ZooKeeper is an open-source distributed coordination system widely used for metadata coordination in distributed systems. However, in our production environment, several limitations became increasingly critical and began to impact business stability and user experience.

To address these challenges, Bonree ultimately chose to replace ZooKeeper with ClickHouse-Keeper, improving write performance, reducing maintenance overhead, and simplifying cluster management. To achieve a smooth migration, we also had to carefully consider automated upgrades, authentication compatibility, data migration, and data validation.

ZooKeeper vs ClickHouse-Keeper in Bonree

1. Performance and scalability limitations of ZooKeeper

As data volume and data types continued to grow, ZooKeeper became a major bottleneck for ClickHouse clusters, especially in real-time scenarios such as alert ingestion requiring second-level latency.

Key issues observed:

1.1 Limited scalability

In our self-built cloud environment, with Keeper deployed on 4C8G resources and a 3-node ZooKeeper cluster:

One cluster supports up to 5 shards (each shard: 16C32G, double replication)
Each shard generates approximately 20,000 parts
Total parts across 5 shards reach around 100,000

As data and table numbers increase, cluster expansion becomes inevitable. For every additional 5 shards, a new ZooKeeper cluster must be deployed, leading to significant operational overhead.

1.2 Performance bottlenecks

Initial state: 1TB data, ~12,000 parts → insertion latency in milliseconds
As parts grow to ~20,000 → insertion latency increases to tens of seconds

This leads to delayed ingestion, stale query results, and degraded user experience.

1.3 High resource consumption

ZooKeeper consumes significantly more resources compared to ClickHouse-Keeper:

Memory usage: ~4.5× higher
I/O usage: ~8× higher

1.4 Stability issues

ZooKeeper (Java-based) suffers from:

Frequent Full GC under improper memory tuning
Service interruptions affecting ClickHouse performance
zxid overflow issues in extreme cases

Additionally, replica synchronization depends heavily on ZooKeeper. When ZooKeeper performance degrades, background threads may become overloaded, causing replication delays and backpressure.

In our production environment, replica delay queues exceeded 10,000+ pending parts, severely affecting query freshness and correctness.

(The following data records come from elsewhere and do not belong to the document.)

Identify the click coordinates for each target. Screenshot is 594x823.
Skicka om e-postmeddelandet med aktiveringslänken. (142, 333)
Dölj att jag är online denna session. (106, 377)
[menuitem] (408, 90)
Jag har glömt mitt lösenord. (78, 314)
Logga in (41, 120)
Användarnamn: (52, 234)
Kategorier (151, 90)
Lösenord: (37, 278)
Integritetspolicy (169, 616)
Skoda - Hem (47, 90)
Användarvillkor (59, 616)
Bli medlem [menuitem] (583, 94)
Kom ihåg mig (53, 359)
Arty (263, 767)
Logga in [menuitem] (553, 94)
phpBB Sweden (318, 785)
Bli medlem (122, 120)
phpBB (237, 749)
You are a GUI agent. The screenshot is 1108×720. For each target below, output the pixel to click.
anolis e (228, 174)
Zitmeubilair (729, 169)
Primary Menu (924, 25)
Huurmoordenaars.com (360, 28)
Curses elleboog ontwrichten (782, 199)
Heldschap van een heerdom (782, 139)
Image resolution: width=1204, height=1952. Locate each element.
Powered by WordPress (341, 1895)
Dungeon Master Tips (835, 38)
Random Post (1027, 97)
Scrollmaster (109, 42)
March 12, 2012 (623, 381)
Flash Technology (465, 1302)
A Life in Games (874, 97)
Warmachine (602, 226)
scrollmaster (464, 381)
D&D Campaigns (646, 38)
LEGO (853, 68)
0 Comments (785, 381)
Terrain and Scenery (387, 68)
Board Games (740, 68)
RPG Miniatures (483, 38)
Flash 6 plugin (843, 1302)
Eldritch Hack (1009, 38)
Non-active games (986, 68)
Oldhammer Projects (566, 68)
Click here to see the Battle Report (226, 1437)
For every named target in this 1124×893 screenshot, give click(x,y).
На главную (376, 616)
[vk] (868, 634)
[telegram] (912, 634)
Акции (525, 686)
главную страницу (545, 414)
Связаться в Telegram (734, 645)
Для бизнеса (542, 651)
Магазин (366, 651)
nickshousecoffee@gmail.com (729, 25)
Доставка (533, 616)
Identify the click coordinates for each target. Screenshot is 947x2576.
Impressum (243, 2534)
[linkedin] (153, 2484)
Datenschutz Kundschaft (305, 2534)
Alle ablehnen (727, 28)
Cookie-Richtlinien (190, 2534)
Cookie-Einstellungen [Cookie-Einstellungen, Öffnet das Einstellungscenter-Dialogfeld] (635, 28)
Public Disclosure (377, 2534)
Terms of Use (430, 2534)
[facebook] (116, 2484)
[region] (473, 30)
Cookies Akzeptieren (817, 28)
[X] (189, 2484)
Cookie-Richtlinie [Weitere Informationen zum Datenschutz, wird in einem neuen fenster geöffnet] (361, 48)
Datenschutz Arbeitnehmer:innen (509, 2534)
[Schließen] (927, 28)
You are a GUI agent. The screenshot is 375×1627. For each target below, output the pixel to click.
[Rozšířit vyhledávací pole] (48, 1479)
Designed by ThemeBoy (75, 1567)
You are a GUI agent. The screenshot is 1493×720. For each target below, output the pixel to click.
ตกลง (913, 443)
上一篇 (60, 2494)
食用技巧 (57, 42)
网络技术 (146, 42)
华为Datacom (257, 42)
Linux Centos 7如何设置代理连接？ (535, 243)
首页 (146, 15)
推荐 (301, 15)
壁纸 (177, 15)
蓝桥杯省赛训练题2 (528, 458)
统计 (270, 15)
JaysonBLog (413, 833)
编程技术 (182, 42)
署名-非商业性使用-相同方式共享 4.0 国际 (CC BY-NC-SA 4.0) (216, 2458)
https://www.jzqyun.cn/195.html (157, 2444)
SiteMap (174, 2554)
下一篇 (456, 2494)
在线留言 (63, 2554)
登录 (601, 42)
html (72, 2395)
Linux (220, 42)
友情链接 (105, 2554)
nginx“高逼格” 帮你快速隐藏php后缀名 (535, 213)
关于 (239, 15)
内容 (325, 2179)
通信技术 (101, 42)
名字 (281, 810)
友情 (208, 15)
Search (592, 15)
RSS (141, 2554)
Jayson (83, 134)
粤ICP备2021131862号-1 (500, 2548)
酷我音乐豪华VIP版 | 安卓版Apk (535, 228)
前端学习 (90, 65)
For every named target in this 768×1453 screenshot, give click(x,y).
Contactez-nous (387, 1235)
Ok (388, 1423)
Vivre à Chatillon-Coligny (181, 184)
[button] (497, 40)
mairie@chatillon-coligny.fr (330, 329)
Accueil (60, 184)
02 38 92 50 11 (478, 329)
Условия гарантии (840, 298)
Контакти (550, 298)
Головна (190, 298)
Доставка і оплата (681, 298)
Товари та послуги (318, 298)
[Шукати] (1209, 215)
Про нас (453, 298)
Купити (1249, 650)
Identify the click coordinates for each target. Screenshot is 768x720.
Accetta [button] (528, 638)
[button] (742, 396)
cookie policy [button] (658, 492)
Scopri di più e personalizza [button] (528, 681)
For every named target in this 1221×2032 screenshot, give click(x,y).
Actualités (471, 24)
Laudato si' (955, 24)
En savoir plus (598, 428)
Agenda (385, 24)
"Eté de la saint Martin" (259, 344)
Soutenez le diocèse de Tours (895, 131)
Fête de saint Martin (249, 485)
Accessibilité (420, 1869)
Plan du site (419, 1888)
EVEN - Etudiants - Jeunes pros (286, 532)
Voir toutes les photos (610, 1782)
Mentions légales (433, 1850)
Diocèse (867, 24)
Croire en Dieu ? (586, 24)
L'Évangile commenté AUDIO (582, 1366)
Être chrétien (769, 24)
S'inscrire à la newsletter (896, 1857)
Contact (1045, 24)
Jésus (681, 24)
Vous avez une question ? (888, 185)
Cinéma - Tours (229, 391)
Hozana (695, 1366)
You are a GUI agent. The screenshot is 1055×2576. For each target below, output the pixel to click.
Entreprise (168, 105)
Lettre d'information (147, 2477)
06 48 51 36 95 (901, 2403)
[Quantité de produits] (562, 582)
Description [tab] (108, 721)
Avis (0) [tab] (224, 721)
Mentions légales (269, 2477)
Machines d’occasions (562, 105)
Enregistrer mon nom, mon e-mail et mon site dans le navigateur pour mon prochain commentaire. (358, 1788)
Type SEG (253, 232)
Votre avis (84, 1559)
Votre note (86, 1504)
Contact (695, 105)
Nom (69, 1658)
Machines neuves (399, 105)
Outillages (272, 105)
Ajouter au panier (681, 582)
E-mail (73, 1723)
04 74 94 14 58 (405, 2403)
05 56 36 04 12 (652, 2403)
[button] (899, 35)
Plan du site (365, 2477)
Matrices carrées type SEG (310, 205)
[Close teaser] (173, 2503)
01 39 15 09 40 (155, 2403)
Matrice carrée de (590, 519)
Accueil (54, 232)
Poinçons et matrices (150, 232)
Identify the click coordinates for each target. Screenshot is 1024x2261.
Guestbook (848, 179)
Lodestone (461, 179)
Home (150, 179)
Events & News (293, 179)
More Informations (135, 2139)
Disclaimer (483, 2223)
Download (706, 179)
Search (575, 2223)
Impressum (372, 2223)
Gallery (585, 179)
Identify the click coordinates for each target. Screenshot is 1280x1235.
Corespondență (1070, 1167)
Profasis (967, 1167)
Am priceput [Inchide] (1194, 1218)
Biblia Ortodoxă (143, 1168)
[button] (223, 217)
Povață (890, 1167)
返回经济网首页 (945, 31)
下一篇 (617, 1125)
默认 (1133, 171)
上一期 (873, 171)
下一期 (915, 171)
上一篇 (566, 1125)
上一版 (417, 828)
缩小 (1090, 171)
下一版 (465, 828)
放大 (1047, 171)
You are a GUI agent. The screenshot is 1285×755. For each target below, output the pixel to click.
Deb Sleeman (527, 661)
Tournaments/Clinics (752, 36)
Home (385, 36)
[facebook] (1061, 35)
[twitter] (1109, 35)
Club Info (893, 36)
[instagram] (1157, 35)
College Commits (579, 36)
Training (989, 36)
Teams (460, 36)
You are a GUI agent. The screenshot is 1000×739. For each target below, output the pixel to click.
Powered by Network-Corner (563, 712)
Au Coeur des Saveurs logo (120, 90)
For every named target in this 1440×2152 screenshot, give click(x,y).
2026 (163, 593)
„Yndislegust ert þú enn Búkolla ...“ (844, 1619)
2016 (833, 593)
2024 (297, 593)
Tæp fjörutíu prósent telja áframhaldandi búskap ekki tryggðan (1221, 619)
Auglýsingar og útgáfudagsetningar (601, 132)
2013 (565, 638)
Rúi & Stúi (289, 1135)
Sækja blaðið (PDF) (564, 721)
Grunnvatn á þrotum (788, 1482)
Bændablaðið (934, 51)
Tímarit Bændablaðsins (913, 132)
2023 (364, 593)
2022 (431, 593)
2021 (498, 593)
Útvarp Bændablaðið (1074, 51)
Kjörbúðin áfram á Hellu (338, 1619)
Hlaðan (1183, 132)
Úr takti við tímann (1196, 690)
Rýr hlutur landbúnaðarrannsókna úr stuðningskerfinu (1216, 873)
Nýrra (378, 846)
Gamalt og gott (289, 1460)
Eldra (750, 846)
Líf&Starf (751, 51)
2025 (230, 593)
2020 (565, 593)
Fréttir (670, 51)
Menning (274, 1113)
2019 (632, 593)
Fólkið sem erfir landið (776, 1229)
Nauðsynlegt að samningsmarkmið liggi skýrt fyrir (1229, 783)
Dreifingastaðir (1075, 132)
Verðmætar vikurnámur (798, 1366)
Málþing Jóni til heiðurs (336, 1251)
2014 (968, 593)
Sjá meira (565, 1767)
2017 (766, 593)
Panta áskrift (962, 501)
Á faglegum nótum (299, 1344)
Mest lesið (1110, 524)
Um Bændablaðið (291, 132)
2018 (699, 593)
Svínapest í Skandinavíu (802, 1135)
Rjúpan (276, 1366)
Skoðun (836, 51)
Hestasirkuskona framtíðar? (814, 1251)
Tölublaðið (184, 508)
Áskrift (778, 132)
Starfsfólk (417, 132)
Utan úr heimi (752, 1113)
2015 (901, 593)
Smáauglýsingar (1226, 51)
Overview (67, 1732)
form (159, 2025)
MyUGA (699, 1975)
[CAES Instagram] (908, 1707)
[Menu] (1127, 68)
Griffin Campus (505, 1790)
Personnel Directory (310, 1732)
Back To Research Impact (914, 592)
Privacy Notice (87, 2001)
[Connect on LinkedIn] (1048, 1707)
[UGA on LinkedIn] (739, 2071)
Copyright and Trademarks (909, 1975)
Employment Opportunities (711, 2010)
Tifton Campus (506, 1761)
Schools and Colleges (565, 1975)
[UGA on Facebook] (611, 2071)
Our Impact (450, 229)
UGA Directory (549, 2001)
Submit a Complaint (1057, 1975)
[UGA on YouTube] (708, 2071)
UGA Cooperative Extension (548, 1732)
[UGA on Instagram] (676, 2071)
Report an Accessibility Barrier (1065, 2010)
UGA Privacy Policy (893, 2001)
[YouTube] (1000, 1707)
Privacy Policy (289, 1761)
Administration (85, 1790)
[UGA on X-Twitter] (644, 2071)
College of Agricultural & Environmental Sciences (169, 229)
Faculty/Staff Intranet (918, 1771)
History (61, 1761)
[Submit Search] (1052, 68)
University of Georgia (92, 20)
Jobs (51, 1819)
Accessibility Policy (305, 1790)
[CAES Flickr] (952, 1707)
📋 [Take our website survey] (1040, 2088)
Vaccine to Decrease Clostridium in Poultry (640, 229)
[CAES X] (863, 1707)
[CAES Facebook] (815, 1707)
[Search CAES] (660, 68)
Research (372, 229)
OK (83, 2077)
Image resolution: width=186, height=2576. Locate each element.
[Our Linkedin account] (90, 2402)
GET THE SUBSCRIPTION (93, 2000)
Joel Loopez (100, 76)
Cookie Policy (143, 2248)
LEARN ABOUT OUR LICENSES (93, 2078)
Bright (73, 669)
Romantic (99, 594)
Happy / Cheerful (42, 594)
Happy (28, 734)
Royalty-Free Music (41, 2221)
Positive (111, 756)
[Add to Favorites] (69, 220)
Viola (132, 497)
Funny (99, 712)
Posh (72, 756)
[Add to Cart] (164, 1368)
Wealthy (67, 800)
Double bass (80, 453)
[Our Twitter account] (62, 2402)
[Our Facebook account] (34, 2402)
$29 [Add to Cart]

Gemini_Generated_Image_ttfno1ttfno1ttfn

2. Why ClickHouse-Keeper

Given the above limitations and the write-heavy, analytics-oriented workload, Bonree selected ClickHouse-Keeper as a replacement.

2.1 Compatibility

ClickHouse-Keeper is fully compatible with ZooKeeper client protocols:

No client-side modification required
Standard ZooKeeper clients can connect directly
Seamless integration with ClickHouse ecosystem

2.2 Data migration

We used the clickhouse-keeper-converter tool to migrate ZooKeeper snapshots:

Converts ZooKeeper snapshots into ClickHouse-Keeper format
Supports millions of nodes in minutes
Reduces service downtime significantly

2.3 Improved stability

ClickHouse-Keeper is written in C++:

Eliminates Java GC-related issues
Provides more stable runtime behavior
Better controllability via runtime tuning

2.4 Better performance and resource efficiency

Metadata is stored in a more compact format
Lower CPU, memory, and disk I/O usage
Significantly higher throughput under the same hardware conditions

Gemini_Generated_Image_xyn7xmxyn7xmxyn7

Evolution of Bonree’s Architecture

1. Original ZooKeeper-based architecture

As business complexity increased, Bonree introduced:

Multiple ClickHouse clusters for different SLA levels
Physical resource isolation for critical vs general workloads

Initially, ZooKeeper was used in a multi-cluster architecture:

5 ZooKeeper clusters for shard management and metadata separation
Each cluster managing ~5 shards
One shared cluster for metadata storage

However, this led to:

15 ZooKeeper nodes in total
High operational complexity
Increasing performance and stability risks

2. ClickHouse-Keeper-based architecture

After adopting ClickHouse-Keeper:

ZooKeeper clusters were consolidated
A single ClickHouse-Keeper cluster can support 15+ shards
Operational complexity significantly reduced
Improved ingestion performance and replication stability

3. Pre-migration preparation

Even after stopping data ingestion, ClickHouse background tasks (e.g., merges) continue modifying ZooKeeper metadata.

To ensure consistency:

We used SYSTEM STOP MERGES
Paused all background metadata modifications
Ensured ZooKeeper and ClickHouse-Keeper snapshots remained consistent

This enabled accurate pre- and post-migration validation with minimal downtime (within ~30 minutes).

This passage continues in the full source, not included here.